### Problem requirements:
Find all the lines in the entries below that hold the word "agent" and copy them.

### Records supplied:
□ □ □ □

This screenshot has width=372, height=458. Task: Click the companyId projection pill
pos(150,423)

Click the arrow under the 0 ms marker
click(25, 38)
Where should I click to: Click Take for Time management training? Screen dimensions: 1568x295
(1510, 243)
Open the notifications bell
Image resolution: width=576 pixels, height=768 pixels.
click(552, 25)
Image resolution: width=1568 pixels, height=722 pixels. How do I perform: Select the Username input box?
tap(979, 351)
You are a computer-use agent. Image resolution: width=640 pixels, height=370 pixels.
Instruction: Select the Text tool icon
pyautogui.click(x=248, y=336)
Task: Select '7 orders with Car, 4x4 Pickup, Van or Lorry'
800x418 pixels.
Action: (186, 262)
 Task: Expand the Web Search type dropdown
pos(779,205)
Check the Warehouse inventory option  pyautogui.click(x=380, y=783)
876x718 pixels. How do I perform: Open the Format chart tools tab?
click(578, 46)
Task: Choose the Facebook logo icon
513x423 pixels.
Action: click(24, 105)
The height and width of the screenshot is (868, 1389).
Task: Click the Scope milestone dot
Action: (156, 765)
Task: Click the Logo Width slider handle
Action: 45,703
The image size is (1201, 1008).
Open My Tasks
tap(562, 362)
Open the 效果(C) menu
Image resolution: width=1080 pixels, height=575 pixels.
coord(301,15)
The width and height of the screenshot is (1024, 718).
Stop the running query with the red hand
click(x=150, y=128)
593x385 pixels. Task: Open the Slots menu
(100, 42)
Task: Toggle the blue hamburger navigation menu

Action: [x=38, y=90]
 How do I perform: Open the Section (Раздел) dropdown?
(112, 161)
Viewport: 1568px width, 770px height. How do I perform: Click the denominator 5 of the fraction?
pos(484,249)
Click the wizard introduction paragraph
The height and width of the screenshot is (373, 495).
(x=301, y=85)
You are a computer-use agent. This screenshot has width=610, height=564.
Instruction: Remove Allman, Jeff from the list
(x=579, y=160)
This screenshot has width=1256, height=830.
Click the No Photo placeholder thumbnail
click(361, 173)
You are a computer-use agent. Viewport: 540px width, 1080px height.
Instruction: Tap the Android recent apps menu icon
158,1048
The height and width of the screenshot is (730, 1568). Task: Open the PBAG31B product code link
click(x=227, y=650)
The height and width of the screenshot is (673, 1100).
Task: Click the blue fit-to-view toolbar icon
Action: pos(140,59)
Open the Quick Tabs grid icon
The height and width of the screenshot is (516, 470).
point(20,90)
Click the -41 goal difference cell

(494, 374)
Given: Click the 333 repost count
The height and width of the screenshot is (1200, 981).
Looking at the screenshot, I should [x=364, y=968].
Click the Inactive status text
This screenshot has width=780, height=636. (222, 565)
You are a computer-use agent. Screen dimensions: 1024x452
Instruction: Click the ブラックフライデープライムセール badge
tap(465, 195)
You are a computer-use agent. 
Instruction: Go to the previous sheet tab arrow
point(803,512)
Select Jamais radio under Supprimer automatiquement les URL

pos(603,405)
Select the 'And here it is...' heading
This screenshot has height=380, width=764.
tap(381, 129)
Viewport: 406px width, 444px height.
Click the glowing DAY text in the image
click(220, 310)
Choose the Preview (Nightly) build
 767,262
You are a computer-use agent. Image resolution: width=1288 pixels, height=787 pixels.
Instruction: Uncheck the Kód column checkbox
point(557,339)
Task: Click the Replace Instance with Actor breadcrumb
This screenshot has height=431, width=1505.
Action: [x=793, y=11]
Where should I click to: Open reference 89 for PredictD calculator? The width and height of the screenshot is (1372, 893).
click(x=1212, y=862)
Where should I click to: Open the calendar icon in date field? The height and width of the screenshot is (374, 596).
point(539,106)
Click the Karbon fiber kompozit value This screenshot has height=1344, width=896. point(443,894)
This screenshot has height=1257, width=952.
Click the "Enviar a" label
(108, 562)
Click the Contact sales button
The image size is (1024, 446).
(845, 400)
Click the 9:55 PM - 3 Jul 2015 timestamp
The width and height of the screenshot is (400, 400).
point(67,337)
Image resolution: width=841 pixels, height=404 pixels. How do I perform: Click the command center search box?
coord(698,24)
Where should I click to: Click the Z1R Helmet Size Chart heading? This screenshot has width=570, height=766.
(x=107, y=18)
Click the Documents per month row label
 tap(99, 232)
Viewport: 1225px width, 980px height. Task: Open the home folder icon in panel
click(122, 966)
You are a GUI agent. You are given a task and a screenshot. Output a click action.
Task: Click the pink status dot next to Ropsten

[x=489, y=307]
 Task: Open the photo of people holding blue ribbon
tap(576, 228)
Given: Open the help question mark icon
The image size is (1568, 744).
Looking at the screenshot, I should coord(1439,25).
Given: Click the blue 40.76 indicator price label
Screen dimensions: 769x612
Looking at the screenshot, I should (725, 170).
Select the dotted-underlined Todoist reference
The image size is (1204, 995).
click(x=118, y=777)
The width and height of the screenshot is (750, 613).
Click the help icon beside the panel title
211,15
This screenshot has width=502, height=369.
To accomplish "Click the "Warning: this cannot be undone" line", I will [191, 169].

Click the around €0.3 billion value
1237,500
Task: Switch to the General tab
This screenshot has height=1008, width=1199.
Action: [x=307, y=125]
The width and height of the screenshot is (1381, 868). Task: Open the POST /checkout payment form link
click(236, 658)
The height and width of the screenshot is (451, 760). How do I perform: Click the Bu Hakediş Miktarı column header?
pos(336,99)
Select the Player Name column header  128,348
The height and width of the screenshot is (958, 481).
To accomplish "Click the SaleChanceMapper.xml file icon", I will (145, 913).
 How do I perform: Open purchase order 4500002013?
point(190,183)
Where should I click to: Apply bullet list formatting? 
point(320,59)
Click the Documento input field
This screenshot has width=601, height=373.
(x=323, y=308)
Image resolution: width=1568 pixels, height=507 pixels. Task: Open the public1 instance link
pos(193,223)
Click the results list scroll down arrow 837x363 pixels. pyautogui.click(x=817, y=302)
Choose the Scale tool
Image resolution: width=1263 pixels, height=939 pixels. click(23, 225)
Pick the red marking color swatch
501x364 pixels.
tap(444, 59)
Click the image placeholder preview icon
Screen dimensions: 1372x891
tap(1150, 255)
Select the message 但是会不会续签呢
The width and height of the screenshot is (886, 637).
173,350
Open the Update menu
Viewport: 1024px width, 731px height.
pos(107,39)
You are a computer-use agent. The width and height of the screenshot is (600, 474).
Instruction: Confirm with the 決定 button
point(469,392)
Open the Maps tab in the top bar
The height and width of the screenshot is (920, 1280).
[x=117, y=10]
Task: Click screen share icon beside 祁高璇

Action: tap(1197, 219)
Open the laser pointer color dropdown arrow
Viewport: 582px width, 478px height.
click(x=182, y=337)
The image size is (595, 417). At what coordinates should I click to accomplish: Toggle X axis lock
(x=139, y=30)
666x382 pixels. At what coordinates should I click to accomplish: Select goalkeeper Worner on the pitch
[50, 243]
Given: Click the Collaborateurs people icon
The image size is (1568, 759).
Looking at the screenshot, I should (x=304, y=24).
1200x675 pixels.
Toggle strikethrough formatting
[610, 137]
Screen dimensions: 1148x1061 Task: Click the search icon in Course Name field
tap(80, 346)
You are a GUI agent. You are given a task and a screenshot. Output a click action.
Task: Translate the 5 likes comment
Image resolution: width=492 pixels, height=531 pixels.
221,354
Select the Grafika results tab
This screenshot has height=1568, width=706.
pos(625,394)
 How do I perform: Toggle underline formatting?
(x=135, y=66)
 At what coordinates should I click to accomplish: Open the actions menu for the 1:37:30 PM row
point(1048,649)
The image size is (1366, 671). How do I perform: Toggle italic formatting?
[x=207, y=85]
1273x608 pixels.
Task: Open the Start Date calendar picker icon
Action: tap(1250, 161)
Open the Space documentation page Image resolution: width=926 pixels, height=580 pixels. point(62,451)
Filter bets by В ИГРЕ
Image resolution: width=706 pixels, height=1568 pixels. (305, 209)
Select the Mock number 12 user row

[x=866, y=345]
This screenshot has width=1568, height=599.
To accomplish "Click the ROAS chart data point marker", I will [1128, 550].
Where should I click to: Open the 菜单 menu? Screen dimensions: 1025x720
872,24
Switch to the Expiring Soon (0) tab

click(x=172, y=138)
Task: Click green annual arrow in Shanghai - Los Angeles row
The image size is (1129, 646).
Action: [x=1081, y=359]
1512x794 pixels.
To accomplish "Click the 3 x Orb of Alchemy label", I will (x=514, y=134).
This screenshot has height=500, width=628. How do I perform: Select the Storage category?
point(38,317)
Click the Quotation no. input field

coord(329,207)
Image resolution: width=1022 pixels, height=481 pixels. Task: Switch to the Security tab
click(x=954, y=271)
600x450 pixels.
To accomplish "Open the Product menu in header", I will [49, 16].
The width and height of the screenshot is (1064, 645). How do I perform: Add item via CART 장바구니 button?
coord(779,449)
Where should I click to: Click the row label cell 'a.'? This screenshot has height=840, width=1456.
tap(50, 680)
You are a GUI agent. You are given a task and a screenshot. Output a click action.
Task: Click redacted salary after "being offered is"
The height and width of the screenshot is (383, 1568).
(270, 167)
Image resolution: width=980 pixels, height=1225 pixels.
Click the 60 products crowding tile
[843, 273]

□ □ □ □

### Exercise result:
You are a computer-use agent. Image resolution: width=640 pixels, height=370 pixels.
You are a computer-use agent. This screenshot has width=610, height=564.
You are a computer-use agent. Viewport: 540px width, 1080px height.
You are a computer-use agent. Screen dimensions: 1024x452
You are a computer-use agent. 
You are a computer-use agent. Image resolution: width=1288 pixels, height=787 pixels.
You are a GUI agent. You are given a task and a screenshot. Output a click action.
You are a computer-use agent. The width and height of the screenshot is (600, 474).
You are a GUI agent. You are given a task and a screenshot. Output a click action.
You are a GUI agent. You are given a task and a screenshot. Output a click action.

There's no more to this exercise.